Megami Tensei author expresses appreciation for Mr. Bones
Aya Nishitani, the author of the original Digital Devil Story: Megami Tensei novel and its sequels — which inspired the Shin Megami Tensei video game series — apparently has played Mr. Bones and said he wished its world were the one he expressed in his stories. He made the comments Jan. 30 on X.
“I wasn’t sure if I was allowed to publish this,” Nishitani wrote in English. “1996 or 1997, when I played this game [on] Sega SATURN. I thought, ‘This is the kind of world I first wanted to express in MT,’ before I met Mr. Ueda of ATLUS. Of course, the graphics are fundamentally different. There are many fans of this game in the U.S., and I may erase this post because U.S. fans of this game may feel uncomfortable.”
That statement was followed by a link to a Google search for Mr. Bones, the quirky Saturn-exclusive platformer published by Sega in October 1996.
Several Mr. Bones fans assured Nishitani that his post was welcome and shouldn’t be deleted.
He also replied to one fan to say that Mr. Bones is the last game he found interesting, and he likes that the main character is lonely.
Small update posted to PseudoSaturn Patreon
Cafe-alpha, developer of the Pseudo Saturn Kai homebrew software for booting burned discs of Saturn games as well as a host of other functions, updated the project’s Patreon subscribers Friday.
Cafe-alpha said that subscribers weren’t billed in December and January because of the slow pace of work on Pseudo Saturn but expected to bill them for one or two months in preparation for the next public release of Satiator Menu Kai, the version of Pseudo Saturn made specifically for the Satiator optical drive emulator.

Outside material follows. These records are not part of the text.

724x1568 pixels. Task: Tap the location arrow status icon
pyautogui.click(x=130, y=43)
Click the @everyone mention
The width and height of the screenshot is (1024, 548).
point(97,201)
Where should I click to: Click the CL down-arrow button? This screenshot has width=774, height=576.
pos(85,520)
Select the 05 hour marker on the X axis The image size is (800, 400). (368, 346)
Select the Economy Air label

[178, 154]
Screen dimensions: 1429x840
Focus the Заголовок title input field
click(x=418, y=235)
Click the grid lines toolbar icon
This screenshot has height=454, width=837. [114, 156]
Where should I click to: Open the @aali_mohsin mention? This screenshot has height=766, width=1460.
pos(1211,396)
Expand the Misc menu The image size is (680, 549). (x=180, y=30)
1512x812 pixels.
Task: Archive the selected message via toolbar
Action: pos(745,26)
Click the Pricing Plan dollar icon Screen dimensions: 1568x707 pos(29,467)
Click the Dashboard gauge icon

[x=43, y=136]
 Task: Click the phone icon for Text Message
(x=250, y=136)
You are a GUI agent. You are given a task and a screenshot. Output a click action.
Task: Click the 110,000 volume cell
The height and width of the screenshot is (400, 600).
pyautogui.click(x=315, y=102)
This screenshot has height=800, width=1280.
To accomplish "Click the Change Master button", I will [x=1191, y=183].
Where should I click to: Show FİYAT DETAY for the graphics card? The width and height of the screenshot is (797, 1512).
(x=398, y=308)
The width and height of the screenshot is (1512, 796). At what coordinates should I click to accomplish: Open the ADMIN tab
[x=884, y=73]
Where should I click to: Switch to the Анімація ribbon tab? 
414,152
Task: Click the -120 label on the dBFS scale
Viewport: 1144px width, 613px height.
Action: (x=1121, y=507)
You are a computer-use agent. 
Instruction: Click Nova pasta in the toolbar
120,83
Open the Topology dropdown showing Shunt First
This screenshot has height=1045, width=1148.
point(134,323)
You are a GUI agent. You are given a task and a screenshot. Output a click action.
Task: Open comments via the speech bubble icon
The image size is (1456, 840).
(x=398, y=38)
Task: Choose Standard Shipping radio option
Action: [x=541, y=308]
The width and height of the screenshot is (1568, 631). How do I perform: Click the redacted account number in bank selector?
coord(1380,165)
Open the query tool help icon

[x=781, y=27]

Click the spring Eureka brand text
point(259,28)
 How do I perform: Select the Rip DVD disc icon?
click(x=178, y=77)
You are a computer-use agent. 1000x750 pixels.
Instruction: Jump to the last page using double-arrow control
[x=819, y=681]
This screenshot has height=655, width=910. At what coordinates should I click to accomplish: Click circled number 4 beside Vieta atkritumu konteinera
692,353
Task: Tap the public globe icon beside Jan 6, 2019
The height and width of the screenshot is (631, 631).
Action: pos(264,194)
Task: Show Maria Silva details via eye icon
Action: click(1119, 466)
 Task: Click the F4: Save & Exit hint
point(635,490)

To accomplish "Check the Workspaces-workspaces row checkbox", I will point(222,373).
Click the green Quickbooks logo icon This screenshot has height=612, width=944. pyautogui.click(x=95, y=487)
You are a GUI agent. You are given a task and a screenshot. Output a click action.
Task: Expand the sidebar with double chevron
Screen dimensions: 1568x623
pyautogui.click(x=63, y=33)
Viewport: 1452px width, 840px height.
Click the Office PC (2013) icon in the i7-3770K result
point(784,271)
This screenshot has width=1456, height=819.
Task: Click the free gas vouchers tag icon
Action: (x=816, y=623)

“Regarding progress, loading of multi-CD games is more or less implemented into Satiator Menu Kai,” Cafe-alpha wrote. “There are however some special cases requiring additional coding and testing, for example the support of multi-CD games whose each disc image are stored in subfolders.”
PseudoSaturn’s most recent public update was about 13 months ago.
Yaba Sanshiro update fixes Intel GPU issues
Miyax, developer of Saturn emulator Yaba Sanshiro, announced a new update for the PC version Saturday in his Discord server.
“Black screen issue on Intel GPUs fixed!” he wrote in the server’s announcement channel. “I released this fix as version 1.16.7. You can update by selecting [help] ->[Check for updates] or download directly from https://www.yabasanshiro.com/download.”
Some users had reported the emulator starting up with a black screen and no menu, unable to play any games, since the Windows version was last updated in November. Miyax said a couple weeks ago that he bought a small prebuilt PC and used it to reproduce the issue and figure out how to fix it.
Yaba Sanshiro is a fork of Yabause, an emulator that’s no longer in active development. While Miyax has focused his efforts on making Yaba Sanshiro a stable way to play Saturn games on cell phones, he’s recently turned his attention back to the long-neglected Windows version.